Osez demander

Il y a des moments où l’on sait que notre vie va basculer, qu’il s’agisse de pressentiments ou de projets. Sans trop savoir pourquoi, vous vous retenez de faire quelque chose ou, au contraire, vous foncez !

Eh bien, cet été-là, ce n’était pas mon cas. Malgré mon penchant habituel pour les extrêmes, cette fois je n’avais ni mûrement réfléchi la question, ni agi par impulsion… En pratique, ça donne quelque chose comme « tiens, est-ce que ce serait cool ? » Le genre de question qu’on se pose avant de manger une glace, d’aller à une soirée, peut-être même avant de s’inscrire dans une université ou de postuler à un taf.

Et pourtant, en me disant que oui, ce serait cool, je venais de faire prendre à ma petite existence un tournant magistral, un de ces bouleversements qu’on ne pense trouver que dans les livres avant de les avoir vécus.

Ce qui était alors en jeu ? À première vue, sans doute pas grand-chose, rien d’exceptionnel en tout cas : une personne pour qui on ne sait pas vraiment ce qu’on éprouve et les vacances d’été, propices aux découvertes. Accepterait-elle de venir passer une semaine avec moi en Italie, dans ma famille ?

Derrière cette invitation, il y avait l’idée que notre relation se trouverait forcément changée par le voyage, sauf qu’à ce moment-là, le trajet aller-retour d’environ quarante heures côte à côte, les nuits dans le même lit, les nouvelles découvertes faites ensemble me paraissaient être soit de l’ordre du détail, soit quelque chose du fameux « cool ». J’avais comme occulté tous ces aspects qui auraient été autant de craintes ; peut-être par mégarde, peut-être par refus de passer des vacances ennuyantes, qui le saura ?
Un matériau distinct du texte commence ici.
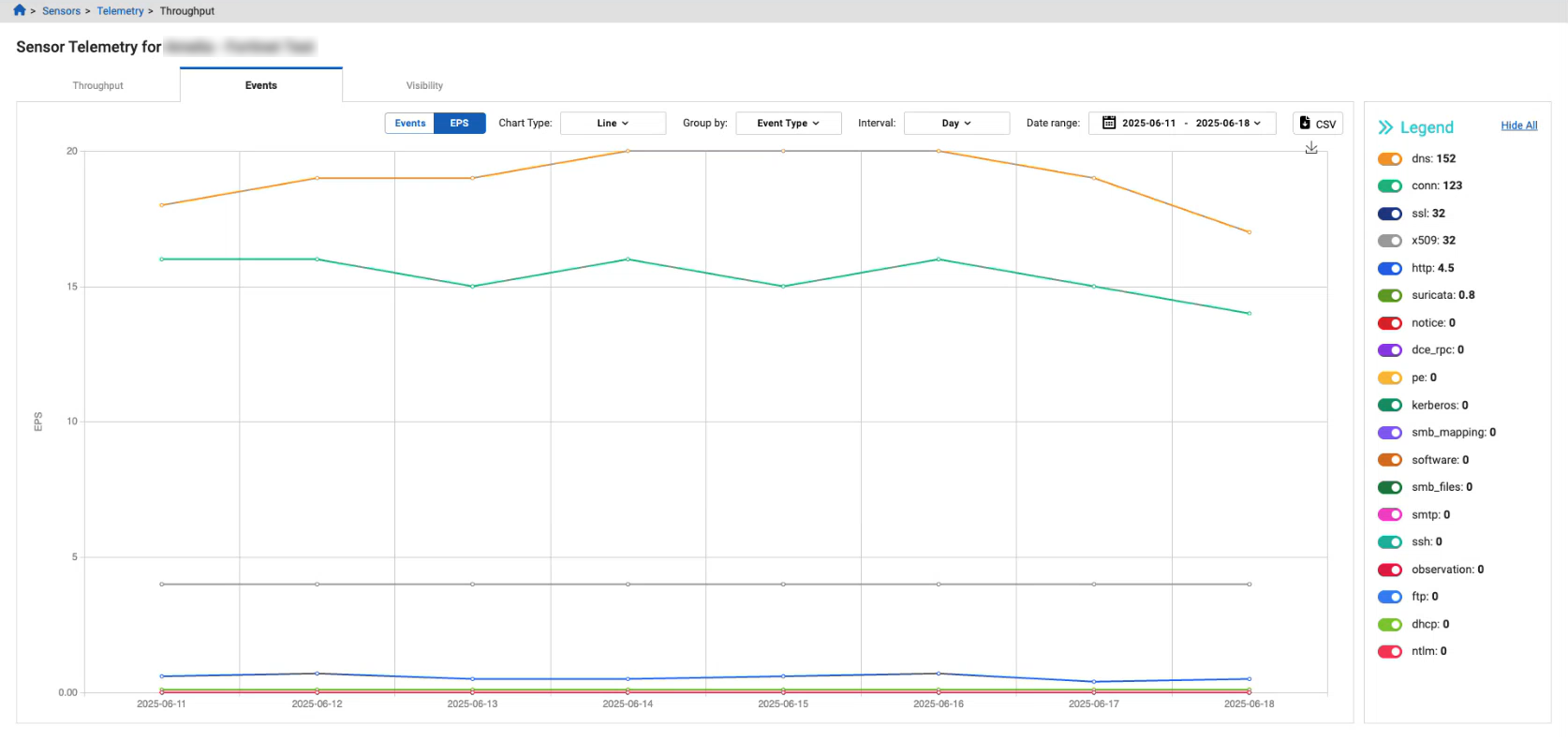Toggle the conn series in legend
This screenshot has height=741, width=1568.
point(1390,186)
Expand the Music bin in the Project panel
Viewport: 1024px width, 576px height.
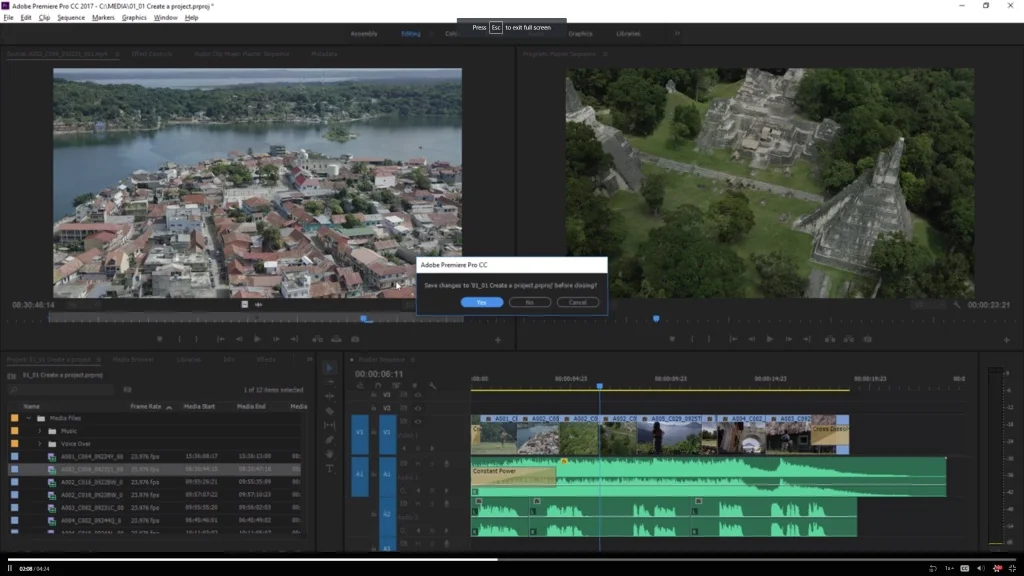tap(40, 431)
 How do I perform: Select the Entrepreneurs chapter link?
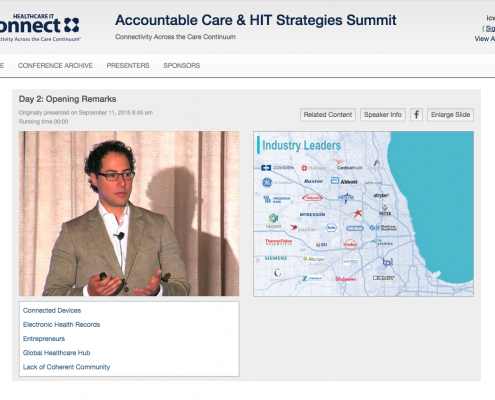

Alors, le lecteur choisira : entre moi, qui ai demandé à la personne que j’admirais le plus dans tout le lycée de passer des vacances ensemble, et elle, qui a accepté une telle proposition en étant pleinement consciente (et effrayée) que le séjour aurait de lourdes conséquences, qui de nous deux a eu le plus d’audace ?

La seule certitude, c’est qu’après avoir osé demander et osé accepter, voici que nous avons l’audace d’être ensemble depuis deux ans.